One of the broader reasons why the West and East are so desperate to win the battle of influence over Egypt is that its geographic positioning means that it controls the major global shipping chokepoint of the Suez Canal, through which around 10% of the world’s oil and liquefied natural gas (LNG) is moved. It also controls the vital Suez-Mediterranean Pipeline, which runs from the Ain Sokhna terminal in the Gulf of Suez, near the Red Sea, to Sidi Kerir port, west of Alexandria in the Mediterranean Sea. This is a crucial alternative to the Suez Canal for transporting oil from the Persian Gulf to the Mediterranean. The Suez Canal importance to the global energy sector is further boosted by the fact that it is one of the very few major transit points that is not controlled by China. Beijing already has effective control over the Strait of Hormuz through the all-encompassing ‘Iran-China 25-Year Comprehensive Cooperation Agreement’, as first revealed anywhere in the world in my 3 September 2019 article on the subject and analysed in my latest book on the new global oil market order. The same deal also gives China a hold over the Bab al-Mandab Strait, through which commodities are shipped upwards through the Red Sea towards the Suez Canal before moving into the Mediterranean and then westwards. This has been achieved as it lies between Yemen (the Houthis having long been supported by Iran) and Djibouti (over which China has also established a stranglehold through debts connected to its multi-generational power-grab project - the ‘Belt and Road Initiative’). Egypt is also the only country in the Eastern Mediterranean gas hotspot region with operational LNG export capacity. 

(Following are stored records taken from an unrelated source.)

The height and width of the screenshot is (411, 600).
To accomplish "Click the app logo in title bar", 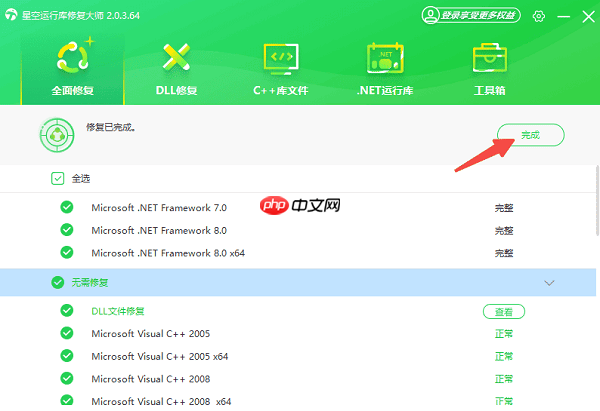I will (11, 16).
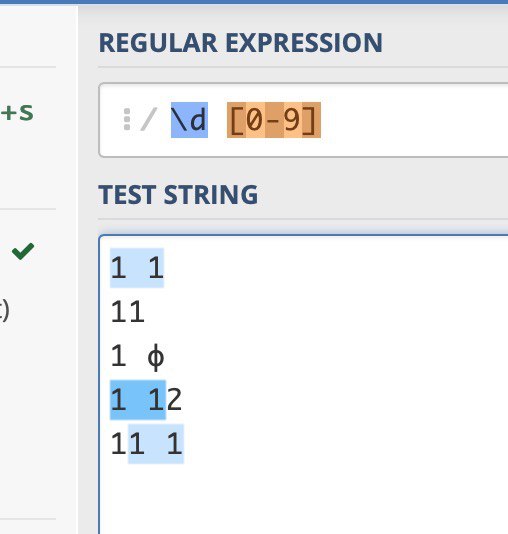Click the green checkmark in sidebar
This screenshot has height=534, width=508.
(23, 251)
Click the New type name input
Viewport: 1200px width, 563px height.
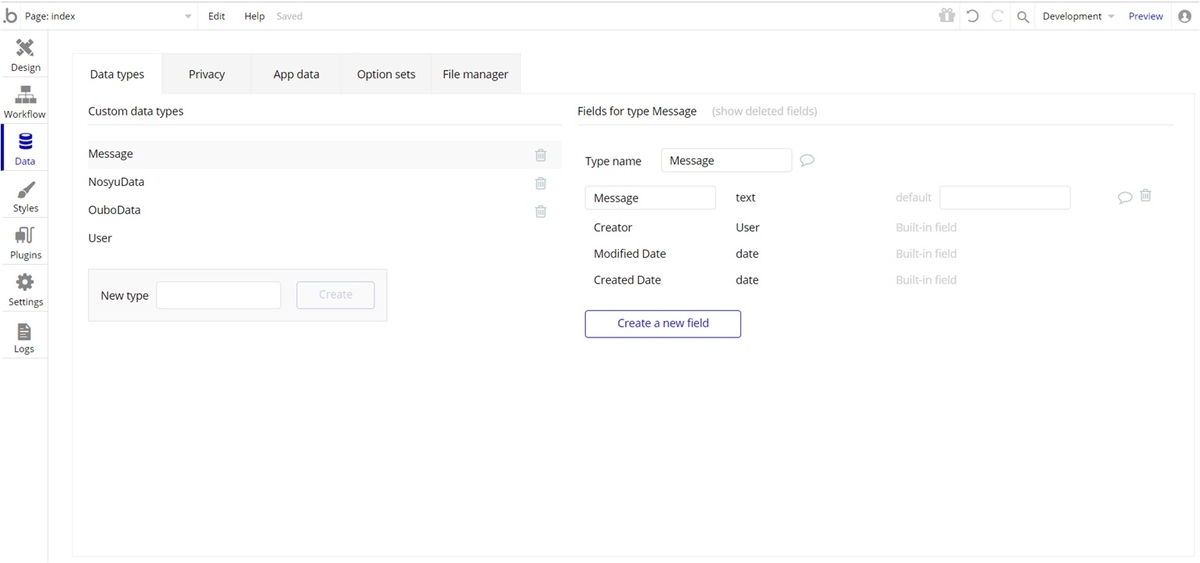click(x=218, y=295)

Crucially, as well from a geopolitical perspective, is that Egypt occupies a uniquely influential position in the Arab word more broadly. For decades, it has been seen by the Arab world as the leading proponent of the ‘Pan-Arab’ ideology founded on the idea that enduring strength for the region can only be found in the political, cultural, and socioeconomic unity of Arabs across the different countries that emerged after the two World Wars. The philosophy’s most powerful recent proponent was Egypt’s president from 1954 to 1970, Gamal Nasser. Among the most palpable signs of this movement at the time was the formation of the United Arab Republic union formed between Egypt and Syria from 1958 to 1961, the formation of OPEC in 1960, the series of conflicts with neighbouring Israel over the period, and then the 1973/74 oil embargo. By bringing this leader of the Arab world on side, the West had hoped to offset the negative geopolitical impact of losing so many of its former allies to the China-Russia bloc during the presidency of Joe Biden. The apparent loss of long-term ally Saudi Arabia – before its re-emergency as a key U.S. ally in this second presidency of Donald Trump – meant that Egypt was even more important to the West, as it has been regarded as at least as much of a leader in the Arab world as Saudi Arabia has ever been.